Task brief >> Of the lines listed below, return exactly those that run from the line containing "Search the keyword 卡拉彼丘似了喵" through the line containing "is (1627, 601).", both included.

Segment Open

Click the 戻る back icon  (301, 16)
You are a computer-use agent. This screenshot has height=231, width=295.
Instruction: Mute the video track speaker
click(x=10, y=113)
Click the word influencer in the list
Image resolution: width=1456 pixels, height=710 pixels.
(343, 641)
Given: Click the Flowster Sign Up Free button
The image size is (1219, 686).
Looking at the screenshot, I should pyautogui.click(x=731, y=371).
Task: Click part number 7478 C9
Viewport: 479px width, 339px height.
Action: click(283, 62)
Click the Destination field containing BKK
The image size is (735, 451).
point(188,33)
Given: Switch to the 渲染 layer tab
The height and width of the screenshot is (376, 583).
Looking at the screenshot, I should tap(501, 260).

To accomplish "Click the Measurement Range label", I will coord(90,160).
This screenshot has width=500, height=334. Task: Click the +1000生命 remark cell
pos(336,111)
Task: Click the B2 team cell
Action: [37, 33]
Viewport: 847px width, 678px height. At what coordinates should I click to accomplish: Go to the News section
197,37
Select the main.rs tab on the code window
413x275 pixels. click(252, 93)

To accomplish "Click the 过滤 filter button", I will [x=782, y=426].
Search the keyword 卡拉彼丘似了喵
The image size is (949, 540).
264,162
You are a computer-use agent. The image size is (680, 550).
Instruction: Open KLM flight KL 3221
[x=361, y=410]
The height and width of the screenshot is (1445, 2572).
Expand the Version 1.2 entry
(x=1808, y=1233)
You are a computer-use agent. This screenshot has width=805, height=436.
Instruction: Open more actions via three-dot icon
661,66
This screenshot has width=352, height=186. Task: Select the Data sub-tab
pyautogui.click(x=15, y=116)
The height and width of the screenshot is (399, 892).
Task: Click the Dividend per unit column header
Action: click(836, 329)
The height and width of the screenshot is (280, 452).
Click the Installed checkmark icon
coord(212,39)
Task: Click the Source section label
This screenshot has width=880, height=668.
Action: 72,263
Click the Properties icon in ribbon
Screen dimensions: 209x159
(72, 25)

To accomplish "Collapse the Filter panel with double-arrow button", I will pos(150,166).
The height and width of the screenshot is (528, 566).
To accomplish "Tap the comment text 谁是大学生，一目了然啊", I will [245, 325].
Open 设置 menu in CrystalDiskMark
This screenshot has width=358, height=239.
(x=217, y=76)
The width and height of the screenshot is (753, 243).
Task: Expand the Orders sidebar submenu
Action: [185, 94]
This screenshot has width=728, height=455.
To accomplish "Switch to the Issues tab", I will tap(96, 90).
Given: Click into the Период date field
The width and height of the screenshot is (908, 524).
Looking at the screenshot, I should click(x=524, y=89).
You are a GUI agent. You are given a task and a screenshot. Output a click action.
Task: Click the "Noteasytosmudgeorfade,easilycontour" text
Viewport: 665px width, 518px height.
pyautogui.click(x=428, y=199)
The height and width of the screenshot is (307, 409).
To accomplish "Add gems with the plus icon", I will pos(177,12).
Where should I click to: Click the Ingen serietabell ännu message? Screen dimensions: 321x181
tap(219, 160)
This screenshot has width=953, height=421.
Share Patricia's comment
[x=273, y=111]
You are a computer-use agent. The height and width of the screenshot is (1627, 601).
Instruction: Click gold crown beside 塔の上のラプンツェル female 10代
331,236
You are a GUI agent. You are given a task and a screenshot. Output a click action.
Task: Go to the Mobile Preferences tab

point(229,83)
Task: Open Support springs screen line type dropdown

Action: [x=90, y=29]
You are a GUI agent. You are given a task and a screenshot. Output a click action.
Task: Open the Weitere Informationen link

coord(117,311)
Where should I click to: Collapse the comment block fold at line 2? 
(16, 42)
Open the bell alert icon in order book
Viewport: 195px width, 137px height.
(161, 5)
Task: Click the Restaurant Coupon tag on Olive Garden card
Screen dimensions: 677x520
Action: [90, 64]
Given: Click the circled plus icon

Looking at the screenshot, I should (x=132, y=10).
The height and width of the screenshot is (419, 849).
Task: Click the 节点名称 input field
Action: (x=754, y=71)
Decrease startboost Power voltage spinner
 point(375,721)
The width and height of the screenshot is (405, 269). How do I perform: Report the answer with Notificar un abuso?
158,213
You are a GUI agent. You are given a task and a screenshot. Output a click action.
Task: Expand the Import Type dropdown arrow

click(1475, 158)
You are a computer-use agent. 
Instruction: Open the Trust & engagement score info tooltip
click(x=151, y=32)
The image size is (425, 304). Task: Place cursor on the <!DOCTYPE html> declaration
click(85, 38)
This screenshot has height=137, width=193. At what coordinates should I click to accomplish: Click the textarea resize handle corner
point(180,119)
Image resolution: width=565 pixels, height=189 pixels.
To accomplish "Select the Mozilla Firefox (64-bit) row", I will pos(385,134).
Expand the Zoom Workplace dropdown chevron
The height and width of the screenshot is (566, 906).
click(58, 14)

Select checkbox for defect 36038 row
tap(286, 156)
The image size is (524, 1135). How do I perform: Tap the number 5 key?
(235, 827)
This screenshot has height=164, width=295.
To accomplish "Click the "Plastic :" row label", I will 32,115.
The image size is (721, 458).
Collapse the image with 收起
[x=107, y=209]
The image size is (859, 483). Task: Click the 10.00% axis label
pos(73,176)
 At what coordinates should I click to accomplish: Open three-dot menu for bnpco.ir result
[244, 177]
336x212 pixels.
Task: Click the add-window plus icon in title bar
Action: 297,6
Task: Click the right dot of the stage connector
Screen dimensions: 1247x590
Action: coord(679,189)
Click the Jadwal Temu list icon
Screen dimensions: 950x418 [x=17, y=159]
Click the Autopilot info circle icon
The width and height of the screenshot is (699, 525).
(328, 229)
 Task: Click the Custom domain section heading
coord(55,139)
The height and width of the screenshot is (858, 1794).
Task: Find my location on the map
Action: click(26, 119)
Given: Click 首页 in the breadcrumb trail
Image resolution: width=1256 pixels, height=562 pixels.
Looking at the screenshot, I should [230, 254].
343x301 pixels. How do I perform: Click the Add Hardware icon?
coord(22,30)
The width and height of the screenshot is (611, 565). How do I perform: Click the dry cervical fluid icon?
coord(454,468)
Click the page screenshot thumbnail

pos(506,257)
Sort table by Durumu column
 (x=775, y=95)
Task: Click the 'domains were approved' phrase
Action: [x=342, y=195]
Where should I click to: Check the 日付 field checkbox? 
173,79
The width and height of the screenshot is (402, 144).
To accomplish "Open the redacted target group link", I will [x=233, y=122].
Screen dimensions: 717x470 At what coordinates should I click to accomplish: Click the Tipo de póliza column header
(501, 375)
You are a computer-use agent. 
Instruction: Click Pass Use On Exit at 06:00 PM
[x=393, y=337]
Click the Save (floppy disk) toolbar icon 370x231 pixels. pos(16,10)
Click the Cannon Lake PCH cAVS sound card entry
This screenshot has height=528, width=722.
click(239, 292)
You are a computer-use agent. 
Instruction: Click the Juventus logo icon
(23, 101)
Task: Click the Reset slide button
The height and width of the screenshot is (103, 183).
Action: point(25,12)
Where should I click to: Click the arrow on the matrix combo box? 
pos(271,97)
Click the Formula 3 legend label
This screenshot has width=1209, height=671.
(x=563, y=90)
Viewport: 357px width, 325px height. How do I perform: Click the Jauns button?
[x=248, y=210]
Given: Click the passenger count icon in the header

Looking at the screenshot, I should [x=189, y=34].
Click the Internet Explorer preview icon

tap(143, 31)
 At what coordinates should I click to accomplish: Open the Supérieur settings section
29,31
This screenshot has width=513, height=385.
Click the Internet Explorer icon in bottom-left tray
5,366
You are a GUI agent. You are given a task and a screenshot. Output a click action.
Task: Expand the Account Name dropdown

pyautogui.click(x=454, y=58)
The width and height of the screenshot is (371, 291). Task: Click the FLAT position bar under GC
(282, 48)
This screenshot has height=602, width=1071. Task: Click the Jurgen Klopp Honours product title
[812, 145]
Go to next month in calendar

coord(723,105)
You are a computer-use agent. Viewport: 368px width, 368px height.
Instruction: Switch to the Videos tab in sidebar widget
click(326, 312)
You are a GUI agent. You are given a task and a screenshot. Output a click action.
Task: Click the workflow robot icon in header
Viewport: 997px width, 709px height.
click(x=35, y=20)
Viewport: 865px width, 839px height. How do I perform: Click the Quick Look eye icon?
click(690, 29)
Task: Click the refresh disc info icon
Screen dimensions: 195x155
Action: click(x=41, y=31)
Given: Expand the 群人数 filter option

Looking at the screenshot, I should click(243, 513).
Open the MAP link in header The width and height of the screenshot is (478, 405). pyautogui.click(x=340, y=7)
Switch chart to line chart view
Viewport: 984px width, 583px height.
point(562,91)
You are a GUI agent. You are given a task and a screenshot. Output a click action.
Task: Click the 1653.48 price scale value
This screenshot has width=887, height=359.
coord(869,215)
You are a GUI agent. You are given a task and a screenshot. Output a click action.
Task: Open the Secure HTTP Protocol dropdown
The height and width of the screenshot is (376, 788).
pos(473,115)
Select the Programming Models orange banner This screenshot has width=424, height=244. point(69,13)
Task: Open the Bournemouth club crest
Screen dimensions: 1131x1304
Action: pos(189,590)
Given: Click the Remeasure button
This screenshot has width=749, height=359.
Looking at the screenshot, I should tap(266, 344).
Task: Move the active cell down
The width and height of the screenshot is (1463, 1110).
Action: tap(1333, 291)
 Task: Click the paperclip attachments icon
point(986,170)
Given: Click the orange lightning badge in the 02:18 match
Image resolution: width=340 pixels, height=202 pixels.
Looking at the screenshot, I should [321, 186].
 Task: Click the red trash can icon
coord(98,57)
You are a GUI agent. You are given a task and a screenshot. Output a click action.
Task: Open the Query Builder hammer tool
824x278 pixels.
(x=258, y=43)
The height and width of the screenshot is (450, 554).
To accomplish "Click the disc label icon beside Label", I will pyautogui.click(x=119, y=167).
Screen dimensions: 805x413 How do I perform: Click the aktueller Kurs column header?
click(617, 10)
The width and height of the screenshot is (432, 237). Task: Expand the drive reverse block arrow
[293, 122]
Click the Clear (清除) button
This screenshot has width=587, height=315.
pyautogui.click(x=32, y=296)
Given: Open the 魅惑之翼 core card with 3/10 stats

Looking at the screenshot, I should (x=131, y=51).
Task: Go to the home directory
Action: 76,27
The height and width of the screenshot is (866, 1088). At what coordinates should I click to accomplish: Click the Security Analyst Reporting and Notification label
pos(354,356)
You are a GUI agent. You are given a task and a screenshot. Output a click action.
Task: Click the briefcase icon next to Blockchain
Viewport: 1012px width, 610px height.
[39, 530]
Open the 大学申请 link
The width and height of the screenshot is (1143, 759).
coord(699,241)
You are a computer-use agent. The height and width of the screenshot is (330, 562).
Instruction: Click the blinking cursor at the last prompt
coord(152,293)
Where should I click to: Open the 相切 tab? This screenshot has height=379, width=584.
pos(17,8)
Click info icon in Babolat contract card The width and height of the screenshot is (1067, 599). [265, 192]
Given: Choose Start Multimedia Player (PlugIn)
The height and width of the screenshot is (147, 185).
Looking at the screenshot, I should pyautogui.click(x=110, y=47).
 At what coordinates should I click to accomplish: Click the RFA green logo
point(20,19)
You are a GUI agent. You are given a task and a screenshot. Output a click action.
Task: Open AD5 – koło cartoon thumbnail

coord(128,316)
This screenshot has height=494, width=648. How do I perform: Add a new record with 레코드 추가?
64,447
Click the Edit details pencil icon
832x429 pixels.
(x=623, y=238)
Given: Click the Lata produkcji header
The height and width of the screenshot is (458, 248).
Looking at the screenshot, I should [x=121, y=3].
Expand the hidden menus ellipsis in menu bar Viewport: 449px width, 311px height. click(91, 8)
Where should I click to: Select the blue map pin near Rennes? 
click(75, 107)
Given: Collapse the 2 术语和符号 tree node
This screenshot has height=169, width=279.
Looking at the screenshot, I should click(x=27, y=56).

Segment Closed

Exercise answer >>
Search the keyword 卡拉彼丘似了喵
The image size is (949, 540).
264,162
You are a computer-use agent. The image size is (680, 550).
Instruction: Open KLM flight KL 3221
[x=361, y=410]
The height and width of the screenshot is (1445, 2572).
Expand the Version 1.2 entry
(x=1808, y=1233)
You are a computer-use agent. This screenshot has width=805, height=436.
Instruction: Open more actions via three-dot icon
661,66
This screenshot has width=352, height=186. Task: Select the Data sub-tab
pyautogui.click(x=15, y=116)
The height and width of the screenshot is (399, 892).
Task: Click the Dividend per unit column header
Action: click(836, 329)
The height and width of the screenshot is (280, 452).
Click the Installed checkmark icon
coord(212,39)
Task: Click the Source section label
This screenshot has width=880, height=668.
Action: 72,263
Click the Properties icon in ribbon
Screen dimensions: 209x159
(72, 25)

To accomplish "Collapse the Filter panel with double-arrow button", I will pos(150,166).
The height and width of the screenshot is (528, 566).
To accomplish "Tap the comment text 谁是大学生，一目了然啊", I will [245, 325].
Open 设置 menu in CrystalDiskMark
This screenshot has width=358, height=239.
(x=217, y=76)
The width and height of the screenshot is (753, 243).
Task: Expand the Orders sidebar submenu
Action: [185, 94]
This screenshot has width=728, height=455.
To accomplish "Switch to the Issues tab", I will tap(96, 90).
Given: Click into the Период date field
The width and height of the screenshot is (908, 524).
Looking at the screenshot, I should click(x=524, y=89).
You are a GUI agent. You are given a task and a screenshot. Output a click action.
Task: Click the "Noteasytosmudgeorfade,easilycontour" text
Viewport: 665px width, 518px height.
pyautogui.click(x=428, y=199)
The height and width of the screenshot is (307, 409).
To accomplish "Add gems with the plus icon", I will pos(177,12).
Where should I click to: Click the Ingen serietabell ännu message? Screen dimensions: 321x181
tap(219, 160)
This screenshot has width=953, height=421.
Share Patricia's comment
[x=273, y=111]
You are a computer-use agent. The height and width of the screenshot is (1627, 601).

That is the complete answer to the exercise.